WASHINGTON (Reuters) - The U.S. Securities and Exchange Commission said on Thursday that two investment adviser subsidiaries of Voya Financial Inc (VOYA.N) agreed to pay about $3.6 million to settle charges that it failed to disclose conflicts of interest and made misleading disclosures.
The SEC announced the charges at the same time as announcing the settlement.
According to the SEC, the subsidiary companies served as investment advisers to certain mutual funds offered through insurance companies, while also lending securities held by those funds.
The advisers recalled the loaned securities before their dividend record dates so the insurance company affiliates could receive tax benefits. Doing so caused the funds and their investors to lose securities-lending income without receiving any of the tax benefit, the SEC said.

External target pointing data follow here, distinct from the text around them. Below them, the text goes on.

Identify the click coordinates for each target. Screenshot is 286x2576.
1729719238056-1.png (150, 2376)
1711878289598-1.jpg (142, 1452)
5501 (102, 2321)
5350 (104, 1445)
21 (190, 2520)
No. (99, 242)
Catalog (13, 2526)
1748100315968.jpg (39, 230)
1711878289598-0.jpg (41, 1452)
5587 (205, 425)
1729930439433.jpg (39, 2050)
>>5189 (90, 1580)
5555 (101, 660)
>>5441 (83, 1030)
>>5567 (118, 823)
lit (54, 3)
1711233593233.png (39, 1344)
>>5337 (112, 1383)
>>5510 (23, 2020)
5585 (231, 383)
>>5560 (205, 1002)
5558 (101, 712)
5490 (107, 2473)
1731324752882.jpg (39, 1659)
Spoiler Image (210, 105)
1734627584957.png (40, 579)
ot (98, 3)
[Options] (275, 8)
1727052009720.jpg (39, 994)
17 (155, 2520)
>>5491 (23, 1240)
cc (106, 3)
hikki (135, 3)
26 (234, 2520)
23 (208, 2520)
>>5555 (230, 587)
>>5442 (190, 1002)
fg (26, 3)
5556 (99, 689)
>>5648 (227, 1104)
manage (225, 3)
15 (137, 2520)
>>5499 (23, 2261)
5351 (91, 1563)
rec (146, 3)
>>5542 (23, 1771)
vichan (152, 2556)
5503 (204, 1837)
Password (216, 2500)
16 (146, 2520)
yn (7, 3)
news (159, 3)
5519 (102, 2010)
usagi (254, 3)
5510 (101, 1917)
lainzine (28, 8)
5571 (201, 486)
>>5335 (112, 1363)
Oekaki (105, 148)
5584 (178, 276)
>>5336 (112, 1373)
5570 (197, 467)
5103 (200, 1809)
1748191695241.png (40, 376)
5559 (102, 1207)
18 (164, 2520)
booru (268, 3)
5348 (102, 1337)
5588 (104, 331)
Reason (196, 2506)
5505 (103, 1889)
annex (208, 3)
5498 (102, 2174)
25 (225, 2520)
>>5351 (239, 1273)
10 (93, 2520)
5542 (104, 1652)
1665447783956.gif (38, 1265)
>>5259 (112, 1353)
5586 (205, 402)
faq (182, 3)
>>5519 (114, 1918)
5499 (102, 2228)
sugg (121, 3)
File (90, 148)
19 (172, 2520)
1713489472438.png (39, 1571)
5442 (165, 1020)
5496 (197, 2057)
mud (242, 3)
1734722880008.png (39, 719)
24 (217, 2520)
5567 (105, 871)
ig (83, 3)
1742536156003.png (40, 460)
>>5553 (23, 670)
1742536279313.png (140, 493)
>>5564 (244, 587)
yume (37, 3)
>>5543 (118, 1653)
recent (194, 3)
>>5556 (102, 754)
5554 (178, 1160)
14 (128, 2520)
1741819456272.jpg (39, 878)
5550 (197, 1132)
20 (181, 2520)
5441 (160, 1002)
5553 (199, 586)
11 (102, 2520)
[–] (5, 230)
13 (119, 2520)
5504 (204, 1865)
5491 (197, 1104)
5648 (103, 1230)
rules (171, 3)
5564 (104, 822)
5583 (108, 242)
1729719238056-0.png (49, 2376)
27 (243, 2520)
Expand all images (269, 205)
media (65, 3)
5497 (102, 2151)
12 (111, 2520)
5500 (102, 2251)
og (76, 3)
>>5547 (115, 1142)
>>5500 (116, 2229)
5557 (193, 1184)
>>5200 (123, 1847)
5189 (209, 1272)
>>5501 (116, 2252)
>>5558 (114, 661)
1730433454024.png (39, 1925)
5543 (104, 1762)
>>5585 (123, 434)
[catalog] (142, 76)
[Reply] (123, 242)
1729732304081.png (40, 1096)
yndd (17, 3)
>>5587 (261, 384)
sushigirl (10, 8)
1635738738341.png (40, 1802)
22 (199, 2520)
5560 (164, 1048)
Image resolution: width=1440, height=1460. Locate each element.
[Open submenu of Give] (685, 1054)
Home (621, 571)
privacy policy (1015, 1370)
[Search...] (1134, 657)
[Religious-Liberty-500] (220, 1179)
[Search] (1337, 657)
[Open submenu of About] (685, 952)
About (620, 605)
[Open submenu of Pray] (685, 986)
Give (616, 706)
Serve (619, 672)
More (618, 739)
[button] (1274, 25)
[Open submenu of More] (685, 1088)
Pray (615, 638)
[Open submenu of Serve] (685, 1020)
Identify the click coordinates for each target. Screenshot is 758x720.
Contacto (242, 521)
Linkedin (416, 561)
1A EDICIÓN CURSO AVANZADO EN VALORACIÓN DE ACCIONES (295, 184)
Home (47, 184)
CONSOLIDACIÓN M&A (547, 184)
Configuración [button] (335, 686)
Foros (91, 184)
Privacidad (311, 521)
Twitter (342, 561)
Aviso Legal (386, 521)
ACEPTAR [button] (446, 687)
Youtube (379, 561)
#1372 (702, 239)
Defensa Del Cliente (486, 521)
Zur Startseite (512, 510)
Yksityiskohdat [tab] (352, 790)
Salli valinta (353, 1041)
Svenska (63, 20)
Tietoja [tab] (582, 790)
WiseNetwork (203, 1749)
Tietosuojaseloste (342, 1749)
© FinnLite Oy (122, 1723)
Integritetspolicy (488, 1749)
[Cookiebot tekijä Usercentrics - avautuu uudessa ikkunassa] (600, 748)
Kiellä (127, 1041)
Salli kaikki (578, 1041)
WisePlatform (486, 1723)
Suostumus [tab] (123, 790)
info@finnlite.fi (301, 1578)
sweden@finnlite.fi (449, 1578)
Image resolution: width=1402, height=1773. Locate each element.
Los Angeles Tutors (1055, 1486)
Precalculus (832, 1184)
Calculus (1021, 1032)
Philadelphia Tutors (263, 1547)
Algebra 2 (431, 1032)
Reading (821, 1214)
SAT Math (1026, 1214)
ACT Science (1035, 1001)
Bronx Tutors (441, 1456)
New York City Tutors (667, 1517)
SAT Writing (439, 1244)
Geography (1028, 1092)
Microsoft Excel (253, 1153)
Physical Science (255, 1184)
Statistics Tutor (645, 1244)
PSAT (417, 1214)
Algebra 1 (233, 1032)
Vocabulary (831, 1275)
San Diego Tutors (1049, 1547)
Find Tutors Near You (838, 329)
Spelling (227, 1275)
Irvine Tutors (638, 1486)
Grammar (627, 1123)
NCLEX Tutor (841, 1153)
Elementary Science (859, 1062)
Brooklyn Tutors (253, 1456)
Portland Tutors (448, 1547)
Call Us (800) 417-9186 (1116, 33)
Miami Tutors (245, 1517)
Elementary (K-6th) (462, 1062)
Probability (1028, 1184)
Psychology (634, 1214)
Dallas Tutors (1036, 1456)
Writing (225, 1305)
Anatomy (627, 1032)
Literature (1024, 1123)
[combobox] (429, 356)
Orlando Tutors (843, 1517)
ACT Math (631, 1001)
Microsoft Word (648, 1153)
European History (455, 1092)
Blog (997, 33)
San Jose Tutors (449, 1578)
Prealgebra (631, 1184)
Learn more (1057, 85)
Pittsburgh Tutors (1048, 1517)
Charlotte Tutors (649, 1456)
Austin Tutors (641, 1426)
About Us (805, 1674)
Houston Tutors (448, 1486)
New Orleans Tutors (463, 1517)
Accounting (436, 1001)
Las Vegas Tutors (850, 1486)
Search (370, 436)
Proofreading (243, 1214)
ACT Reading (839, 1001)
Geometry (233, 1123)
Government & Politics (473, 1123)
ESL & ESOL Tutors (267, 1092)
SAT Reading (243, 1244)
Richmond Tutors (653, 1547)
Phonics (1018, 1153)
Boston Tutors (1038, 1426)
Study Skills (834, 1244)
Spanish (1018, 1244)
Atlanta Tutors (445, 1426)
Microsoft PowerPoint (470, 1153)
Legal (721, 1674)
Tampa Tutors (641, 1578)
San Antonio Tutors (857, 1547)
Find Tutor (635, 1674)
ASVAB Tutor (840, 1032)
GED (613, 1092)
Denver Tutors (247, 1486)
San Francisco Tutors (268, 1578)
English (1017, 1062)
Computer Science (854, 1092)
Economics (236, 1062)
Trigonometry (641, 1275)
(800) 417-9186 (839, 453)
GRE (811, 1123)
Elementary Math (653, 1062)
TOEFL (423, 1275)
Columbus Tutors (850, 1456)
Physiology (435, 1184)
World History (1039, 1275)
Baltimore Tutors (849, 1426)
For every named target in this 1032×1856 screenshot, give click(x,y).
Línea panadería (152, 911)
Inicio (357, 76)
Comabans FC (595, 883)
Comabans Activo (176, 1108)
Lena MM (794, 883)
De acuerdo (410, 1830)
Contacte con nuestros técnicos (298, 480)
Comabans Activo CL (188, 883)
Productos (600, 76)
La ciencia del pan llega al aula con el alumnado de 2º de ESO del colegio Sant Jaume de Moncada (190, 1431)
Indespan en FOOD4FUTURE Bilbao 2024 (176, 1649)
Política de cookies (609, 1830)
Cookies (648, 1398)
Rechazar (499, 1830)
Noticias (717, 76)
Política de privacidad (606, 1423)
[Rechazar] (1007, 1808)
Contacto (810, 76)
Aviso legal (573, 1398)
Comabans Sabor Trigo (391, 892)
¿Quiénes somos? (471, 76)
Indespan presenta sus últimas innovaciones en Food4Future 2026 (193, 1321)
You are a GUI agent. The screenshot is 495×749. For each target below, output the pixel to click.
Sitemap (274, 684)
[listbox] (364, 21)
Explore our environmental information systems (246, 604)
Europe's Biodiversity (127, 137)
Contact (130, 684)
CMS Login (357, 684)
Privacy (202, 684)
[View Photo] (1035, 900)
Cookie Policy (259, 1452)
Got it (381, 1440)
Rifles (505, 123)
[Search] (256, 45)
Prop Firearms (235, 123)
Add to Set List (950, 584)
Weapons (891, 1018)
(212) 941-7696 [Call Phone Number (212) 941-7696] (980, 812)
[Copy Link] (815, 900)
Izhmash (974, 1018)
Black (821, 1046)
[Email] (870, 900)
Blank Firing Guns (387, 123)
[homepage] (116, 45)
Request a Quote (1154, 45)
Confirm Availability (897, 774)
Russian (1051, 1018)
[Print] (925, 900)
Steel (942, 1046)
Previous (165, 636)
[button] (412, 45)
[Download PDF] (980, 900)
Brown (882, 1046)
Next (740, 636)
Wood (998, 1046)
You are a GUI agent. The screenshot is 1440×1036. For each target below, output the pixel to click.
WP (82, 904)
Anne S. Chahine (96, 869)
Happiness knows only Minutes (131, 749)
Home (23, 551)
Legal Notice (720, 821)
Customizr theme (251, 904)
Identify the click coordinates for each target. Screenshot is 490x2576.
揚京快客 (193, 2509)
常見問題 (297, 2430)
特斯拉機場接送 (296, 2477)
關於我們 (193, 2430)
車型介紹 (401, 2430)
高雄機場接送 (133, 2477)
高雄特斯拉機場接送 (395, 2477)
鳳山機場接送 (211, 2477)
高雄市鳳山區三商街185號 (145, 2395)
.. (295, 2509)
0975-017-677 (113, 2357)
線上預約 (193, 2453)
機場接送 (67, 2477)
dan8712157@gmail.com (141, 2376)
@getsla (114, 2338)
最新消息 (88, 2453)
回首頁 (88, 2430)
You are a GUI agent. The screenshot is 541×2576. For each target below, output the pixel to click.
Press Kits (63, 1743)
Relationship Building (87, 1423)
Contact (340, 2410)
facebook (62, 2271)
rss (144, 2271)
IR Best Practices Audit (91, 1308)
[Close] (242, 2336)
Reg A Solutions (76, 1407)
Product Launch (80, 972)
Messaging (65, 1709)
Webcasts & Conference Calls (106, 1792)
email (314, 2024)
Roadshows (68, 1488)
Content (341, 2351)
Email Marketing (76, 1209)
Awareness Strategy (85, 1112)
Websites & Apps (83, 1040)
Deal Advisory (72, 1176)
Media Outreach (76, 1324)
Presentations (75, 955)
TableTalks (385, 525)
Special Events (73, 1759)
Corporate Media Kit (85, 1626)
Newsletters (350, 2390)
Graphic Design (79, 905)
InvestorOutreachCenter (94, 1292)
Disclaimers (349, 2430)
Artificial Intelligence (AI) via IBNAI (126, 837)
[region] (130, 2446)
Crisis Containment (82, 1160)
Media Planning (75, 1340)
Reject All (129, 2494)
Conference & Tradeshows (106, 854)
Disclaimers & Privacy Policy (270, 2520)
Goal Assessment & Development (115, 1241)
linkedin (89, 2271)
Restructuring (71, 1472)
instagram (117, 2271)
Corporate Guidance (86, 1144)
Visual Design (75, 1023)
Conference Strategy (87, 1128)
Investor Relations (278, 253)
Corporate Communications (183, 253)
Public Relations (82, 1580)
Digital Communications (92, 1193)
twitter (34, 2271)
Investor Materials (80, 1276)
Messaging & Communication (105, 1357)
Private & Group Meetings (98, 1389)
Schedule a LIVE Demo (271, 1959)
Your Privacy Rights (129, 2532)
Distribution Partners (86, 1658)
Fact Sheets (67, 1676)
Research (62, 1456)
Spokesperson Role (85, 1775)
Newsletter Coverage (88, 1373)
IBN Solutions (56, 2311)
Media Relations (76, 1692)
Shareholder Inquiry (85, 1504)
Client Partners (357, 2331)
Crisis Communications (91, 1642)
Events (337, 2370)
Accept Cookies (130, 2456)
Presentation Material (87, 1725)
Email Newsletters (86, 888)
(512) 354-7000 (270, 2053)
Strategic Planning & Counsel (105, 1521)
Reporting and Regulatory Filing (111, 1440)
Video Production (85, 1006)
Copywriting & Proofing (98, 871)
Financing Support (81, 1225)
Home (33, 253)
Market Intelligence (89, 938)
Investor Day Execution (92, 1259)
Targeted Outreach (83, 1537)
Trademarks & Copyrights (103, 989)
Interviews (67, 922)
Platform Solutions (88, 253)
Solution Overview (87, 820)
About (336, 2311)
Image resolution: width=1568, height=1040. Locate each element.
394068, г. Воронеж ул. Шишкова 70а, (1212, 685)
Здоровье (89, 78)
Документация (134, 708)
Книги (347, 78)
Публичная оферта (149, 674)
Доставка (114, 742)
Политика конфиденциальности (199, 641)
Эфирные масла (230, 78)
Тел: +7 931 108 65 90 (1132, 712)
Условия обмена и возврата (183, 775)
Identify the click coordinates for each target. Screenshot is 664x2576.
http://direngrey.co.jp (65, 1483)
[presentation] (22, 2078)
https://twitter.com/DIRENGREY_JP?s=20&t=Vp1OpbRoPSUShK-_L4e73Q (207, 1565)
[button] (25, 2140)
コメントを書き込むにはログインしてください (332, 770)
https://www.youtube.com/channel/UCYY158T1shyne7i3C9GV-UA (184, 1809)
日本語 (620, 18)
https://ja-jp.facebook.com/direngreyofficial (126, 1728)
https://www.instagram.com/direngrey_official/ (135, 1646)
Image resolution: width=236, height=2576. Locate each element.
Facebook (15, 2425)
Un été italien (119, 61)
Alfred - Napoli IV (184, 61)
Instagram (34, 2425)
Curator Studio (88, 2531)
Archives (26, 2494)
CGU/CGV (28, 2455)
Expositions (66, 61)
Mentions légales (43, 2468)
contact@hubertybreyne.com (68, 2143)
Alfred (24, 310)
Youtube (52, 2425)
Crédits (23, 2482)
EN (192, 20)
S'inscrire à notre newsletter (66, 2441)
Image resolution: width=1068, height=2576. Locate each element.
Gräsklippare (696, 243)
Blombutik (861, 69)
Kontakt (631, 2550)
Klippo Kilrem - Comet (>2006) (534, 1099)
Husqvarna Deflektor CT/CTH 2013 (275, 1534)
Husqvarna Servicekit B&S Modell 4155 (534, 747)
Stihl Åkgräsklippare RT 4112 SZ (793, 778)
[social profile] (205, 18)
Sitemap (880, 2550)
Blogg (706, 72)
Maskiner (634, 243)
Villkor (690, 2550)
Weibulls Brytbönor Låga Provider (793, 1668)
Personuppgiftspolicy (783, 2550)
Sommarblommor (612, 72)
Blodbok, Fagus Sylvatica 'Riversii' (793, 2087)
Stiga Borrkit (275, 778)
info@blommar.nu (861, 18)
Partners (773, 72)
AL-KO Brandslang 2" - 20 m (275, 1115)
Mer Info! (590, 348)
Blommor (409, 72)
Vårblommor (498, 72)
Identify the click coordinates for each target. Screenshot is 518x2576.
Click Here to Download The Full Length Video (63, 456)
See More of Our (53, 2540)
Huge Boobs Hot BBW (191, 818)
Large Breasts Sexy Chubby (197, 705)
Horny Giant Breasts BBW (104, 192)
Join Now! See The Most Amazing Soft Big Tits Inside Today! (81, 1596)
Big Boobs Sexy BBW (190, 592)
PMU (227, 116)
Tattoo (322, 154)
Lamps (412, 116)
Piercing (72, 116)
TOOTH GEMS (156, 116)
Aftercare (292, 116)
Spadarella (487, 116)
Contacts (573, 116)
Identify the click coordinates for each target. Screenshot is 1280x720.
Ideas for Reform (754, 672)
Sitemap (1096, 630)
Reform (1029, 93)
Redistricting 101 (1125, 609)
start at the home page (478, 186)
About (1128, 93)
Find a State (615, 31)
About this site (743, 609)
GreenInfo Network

The advisers did not disclose the conflict of interest to the funds’ board of directors or in the funds’ prospectuses, the SEC said.
The advisers neither admitted nor denied the findings, the SEC said.
“We are pleased to have reached this settlement,” Voya spokesman Chris Breslin said in a statement. “Today’s announcement means we avoid a lengthy and costly litigation process and can focus our resources on delivering high-quality investment service to our clients.”
Under the amount to be paid under the agreement, about $2 million will go directly to the affected mutual funds, the SEC said.
Voya manages 401(k) plans for Reuters.